### What the task asks
Put every line of the listing below into a Markdown table with two columns, No. and Text. Number the rows in order and omit blank lines.
======== Given records
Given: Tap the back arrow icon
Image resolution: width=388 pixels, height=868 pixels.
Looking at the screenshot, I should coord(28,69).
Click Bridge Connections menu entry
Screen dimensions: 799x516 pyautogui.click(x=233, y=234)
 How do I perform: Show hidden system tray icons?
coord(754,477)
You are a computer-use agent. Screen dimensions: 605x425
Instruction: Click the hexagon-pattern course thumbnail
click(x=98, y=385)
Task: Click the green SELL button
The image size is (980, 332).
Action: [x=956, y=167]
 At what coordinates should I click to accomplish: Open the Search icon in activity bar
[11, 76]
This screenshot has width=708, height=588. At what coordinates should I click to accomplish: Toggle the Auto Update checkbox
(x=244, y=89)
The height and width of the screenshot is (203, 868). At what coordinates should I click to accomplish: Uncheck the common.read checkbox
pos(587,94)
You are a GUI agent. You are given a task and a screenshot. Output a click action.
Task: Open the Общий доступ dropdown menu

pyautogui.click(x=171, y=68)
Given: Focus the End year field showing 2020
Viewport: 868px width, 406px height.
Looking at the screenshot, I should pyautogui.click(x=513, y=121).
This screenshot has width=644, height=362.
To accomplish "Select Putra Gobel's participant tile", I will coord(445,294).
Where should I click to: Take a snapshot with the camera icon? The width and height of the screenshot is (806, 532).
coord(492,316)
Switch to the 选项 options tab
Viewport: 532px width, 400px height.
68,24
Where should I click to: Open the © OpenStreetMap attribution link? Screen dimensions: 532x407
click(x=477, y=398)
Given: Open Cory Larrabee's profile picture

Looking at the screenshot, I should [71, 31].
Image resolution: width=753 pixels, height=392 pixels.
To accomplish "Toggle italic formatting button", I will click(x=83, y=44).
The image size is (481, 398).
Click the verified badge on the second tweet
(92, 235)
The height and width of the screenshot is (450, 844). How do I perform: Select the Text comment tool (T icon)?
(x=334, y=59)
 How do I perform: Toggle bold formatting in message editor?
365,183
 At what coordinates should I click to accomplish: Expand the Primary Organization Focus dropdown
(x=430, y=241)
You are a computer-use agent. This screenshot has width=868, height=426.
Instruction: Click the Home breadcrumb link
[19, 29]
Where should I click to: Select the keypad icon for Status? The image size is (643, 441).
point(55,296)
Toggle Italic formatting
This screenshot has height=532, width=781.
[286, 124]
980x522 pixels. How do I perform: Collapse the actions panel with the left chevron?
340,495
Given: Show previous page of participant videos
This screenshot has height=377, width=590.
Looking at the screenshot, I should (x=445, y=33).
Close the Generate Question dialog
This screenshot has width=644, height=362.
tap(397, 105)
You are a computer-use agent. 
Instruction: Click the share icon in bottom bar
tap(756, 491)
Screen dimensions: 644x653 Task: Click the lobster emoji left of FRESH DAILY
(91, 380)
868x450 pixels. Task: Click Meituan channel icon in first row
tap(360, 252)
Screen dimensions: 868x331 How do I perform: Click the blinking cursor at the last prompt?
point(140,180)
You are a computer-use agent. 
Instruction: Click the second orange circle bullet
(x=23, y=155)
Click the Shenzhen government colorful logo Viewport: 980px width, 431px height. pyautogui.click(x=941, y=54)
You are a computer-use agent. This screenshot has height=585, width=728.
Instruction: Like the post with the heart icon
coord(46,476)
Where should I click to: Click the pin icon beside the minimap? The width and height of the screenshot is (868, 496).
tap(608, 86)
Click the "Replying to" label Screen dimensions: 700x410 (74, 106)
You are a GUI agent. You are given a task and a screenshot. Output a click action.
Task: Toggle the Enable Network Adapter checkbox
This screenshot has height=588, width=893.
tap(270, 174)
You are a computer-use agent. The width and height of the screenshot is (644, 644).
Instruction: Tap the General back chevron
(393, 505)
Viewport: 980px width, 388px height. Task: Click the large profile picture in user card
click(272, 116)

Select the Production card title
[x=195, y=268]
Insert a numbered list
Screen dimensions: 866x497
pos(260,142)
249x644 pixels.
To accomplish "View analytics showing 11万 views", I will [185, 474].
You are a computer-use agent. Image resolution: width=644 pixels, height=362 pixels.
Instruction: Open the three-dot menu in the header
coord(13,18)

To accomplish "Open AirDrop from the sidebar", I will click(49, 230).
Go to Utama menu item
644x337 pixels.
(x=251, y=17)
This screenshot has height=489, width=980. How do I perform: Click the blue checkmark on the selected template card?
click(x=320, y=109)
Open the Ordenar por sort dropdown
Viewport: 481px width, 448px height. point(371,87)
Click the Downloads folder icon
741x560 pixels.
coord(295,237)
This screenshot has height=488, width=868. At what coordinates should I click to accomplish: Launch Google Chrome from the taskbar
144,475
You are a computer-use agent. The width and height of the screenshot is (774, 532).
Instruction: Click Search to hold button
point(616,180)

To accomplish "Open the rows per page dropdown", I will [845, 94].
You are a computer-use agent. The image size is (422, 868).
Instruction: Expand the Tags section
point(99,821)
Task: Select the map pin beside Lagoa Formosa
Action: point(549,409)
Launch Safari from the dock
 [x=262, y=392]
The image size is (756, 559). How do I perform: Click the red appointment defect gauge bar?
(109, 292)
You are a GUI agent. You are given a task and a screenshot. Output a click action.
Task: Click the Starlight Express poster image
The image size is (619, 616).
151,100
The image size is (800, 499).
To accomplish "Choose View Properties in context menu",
================
### Result
| No. | Text |
|---|---|
| 1 | Given: Tap the back arrow icon |
| 2 | Image resolution: width=388 pixels, height=868 pixels. |
| 3 | Looking at the screenshot, I should coord(28,69). |
| 4 | Click Bridge Connections menu entry |
| 5 | Screen dimensions: 799x516 pyautogui.click(x=233, y=234) |
| 6 |  How do I perform: Show hidden system tray icons? |
| 7 | coord(754,477) |
| 8 | You are a computer-use agent. Screen dimensions: 605x425 |
| 9 | Instruction: Click the hexagon-pattern course thumbnail |
| 10 | click(x=98, y=385) |
| 11 | Task: Click the green SELL button |
| 12 | The image size is (980, 332). |
| 13 | Action: [x=956, y=167] |
| 14 |  At what coordinates should I click to accomplish: Open the Search icon in activity bar |
| 15 | [11, 76] |
| 16 | This screenshot has width=708, height=588. At what coordinates should I click to accomplish: Toggle the Auto Update checkbox |
| 17 | (x=244, y=89) |
| 18 | The height and width of the screenshot is (203, 868). At what coordinates should I click to accomplish: Uncheck the common.read checkbox |
| 19 | pos(587,94) |
| 20 | You are a GUI agent. You are given a task and a screenshot. Output a click action. |
| 21 | Task: Open the Общий доступ dropdown menu |
| 22 | pyautogui.click(x=171, y=68) |
| 23 | Given: Focus the End year field showing 2020 |
| 24 | Viewport: 868px width, 406px height. |
| 25 | Looking at the screenshot, I should pyautogui.click(x=513, y=121). |
| 26 | This screenshot has width=644, height=362. |
| 27 | To accomplish "Select Putra Gobel's participant tile", I will coord(445,294). |
| 28 | Where should I click to: Take a snapshot with the camera icon? The width and height of the screenshot is (806, 532). |
| 29 | coord(492,316) |
| 30 | Switch to the 选项 options tab |
| 31 | Viewport: 532px width, 400px height. |
| 32 | 68,24 |
| 33 | Where should I click to: Open the © OpenStreetMap attribution link? Screen dimensions: 532x407 |
| 34 | click(x=477, y=398) |
| 35 | Given: Open Cory Larrabee's profile picture |
| 36 | Looking at the screenshot, I should [71, 31]. |
| 37 | Image resolution: width=753 pixels, height=392 pixels. |
| 38 | To accomplish "Toggle italic formatting button", I will click(x=83, y=44). |
| 39 | The image size is (481, 398). |
| 40 | Click the verified badge on the second tweet |
| 41 | (92, 235) |
| 42 | The height and width of the screenshot is (450, 844). How do I perform: Select the Text comment tool (T icon)? |
| 43 | (x=334, y=59) |
| 44 |  How do I perform: Toggle bold formatting in message editor? |
| 45 | 365,183 |
| 46 |  At what coordinates should I click to accomplish: Expand the Primary Organization Focus dropdown |
| 47 | (x=430, y=241) |
| 48 | You are a computer-use agent. This screenshot has width=868, height=426. |
| 49 | Instruction: Click the Home breadcrumb link |
| 50 | [19, 29] |
| 51 | Where should I click to: Select the keypad icon for Status? The image size is (643, 441). |
| 52 | point(55,296) |
| 53 | Toggle Italic formatting |
| 54 | This screenshot has height=532, width=781. |
| 55 | [286, 124] |
| 56 | 980x522 pixels. How do I perform: Collapse the actions panel with the left chevron? |
| 57 | 340,495 |
| 58 | Given: Show previous page of participant videos |
| 59 | This screenshot has height=377, width=590. |
| 60 | Looking at the screenshot, I should (x=445, y=33). |
| 61 | Close the Generate Question dialog |
| 62 | This screenshot has width=644, height=362. |
| 63 | tap(397, 105) |
| 64 | You are a computer-use agent.  |
| 65 | Instruction: Click the share icon in bottom bar |
| 66 | tap(756, 491) |
| 67 | Screen dimensions: 644x653 Task: Click the lobster emoji left of FRESH DAILY |
| 68 | (91, 380) |
| 69 | 868x450 pixels. Task: Click Meituan channel icon in first row |
| 70 | tap(360, 252) |
| 71 | Screen dimensions: 868x331 How do I perform: Click the blinking cursor at the last prompt? |
| 72 | point(140,180) |
| 73 | You are a computer-use agent.  |
| 74 | Instruction: Click the second orange circle bullet |
| 75 | (x=23, y=155) |
| 76 | Click the Shenzhen government colorful logo Viewport: 980px width, 431px height. pyautogui.click(x=941, y=54) |
| 77 | You are a computer-use agent. This screenshot has height=585, width=728. |
| 78 | Instruction: Like the post with the heart icon |
| 79 | coord(46,476) |
| 80 | Where should I click to: Click the pin icon beside the minimap? The width and height of the screenshot is (868, 496). |
| 81 | tap(608, 86) |
| 82 | Click the "Replying to" label Screen dimensions: 700x410 (74, 106) |
| 83 | You are a GUI agent. You are given a task and a screenshot. Output a click action. |
| 84 | Task: Toggle the Enable Network Adapter checkbox |
| 85 | This screenshot has height=588, width=893. |
| 86 | tap(270, 174) |
| 87 | You are a computer-use agent. The width and height of the screenshot is (644, 644). |
| 88 | Instruction: Tap the General back chevron |
| 89 | (393, 505) |
| 90 | Viewport: 980px width, 388px height. Task: Click the large profile picture in user card |
| 91 | click(272, 116) |
| 92 | Select the Production card title |
| 93 | [x=195, y=268] |
| 94 | Insert a numbered list |
| 95 | Screen dimensions: 866x497 |
| 96 | pos(260,142) |
| 97 | 249x644 pixels. |
| 98 | To accomplish "View analytics showing 11万 views", I will [185, 474]. |
| 99 | You are a computer-use agent. Image resolution: width=644 pixels, height=362 pixels. |
| 100 | Instruction: Open the three-dot menu in the header |
| 101 | coord(13,18) |
| 102 | To accomplish "Open AirDrop from the sidebar", I will click(49, 230). |
| 103 | Go to Utama menu item |
| 104 | 644x337 pixels. |
| 105 | (x=251, y=17) |
| 106 | This screenshot has height=489, width=980. How do I perform: Click the blue checkmark on the selected template card? |
| 107 | click(x=320, y=109) |
| 108 | Open the Ordenar por sort dropdown |
| 109 | Viewport: 481px width, 448px height. point(371,87) |
| 110 | Click the Downloads folder icon |
| 111 | 741x560 pixels. |
| 112 | coord(295,237) |
| 113 | This screenshot has height=488, width=868. At what coordinates should I click to accomplish: Launch Google Chrome from the taskbar |
| 114 | 144,475 |
| 115 | You are a computer-use agent. The width and height of the screenshot is (774, 532). |
| 116 | Instruction: Click Search to hold button |
| 117 | point(616,180) |
| 118 | To accomplish "Open the rows per page dropdown", I will [845, 94]. |
| 119 | You are a computer-use agent. The image size is (422, 868). |
| 120 | Instruction: Expand the Tags section |
| 121 | point(99,821) |
| 122 | Task: Select the map pin beside Lagoa Formosa |
| 123 | Action: point(549,409) |
| 124 | Launch Safari from the dock |
| 125 |  [x=262, y=392] |
| 126 | The image size is (756, 559). How do I perform: Click the red appointment defect gauge bar? |
| 127 | (109, 292) |
| 128 | You are a GUI agent. You are given a task and a screenshot. Output a click action. |
| 129 | Task: Click the Starlight Express poster image |
| 130 | The image size is (619, 616). |
| 131 | 151,100 |
| 132 | The image size is (800, 499). |
| 133 | To accomplish "Choose View Properties in context menu", |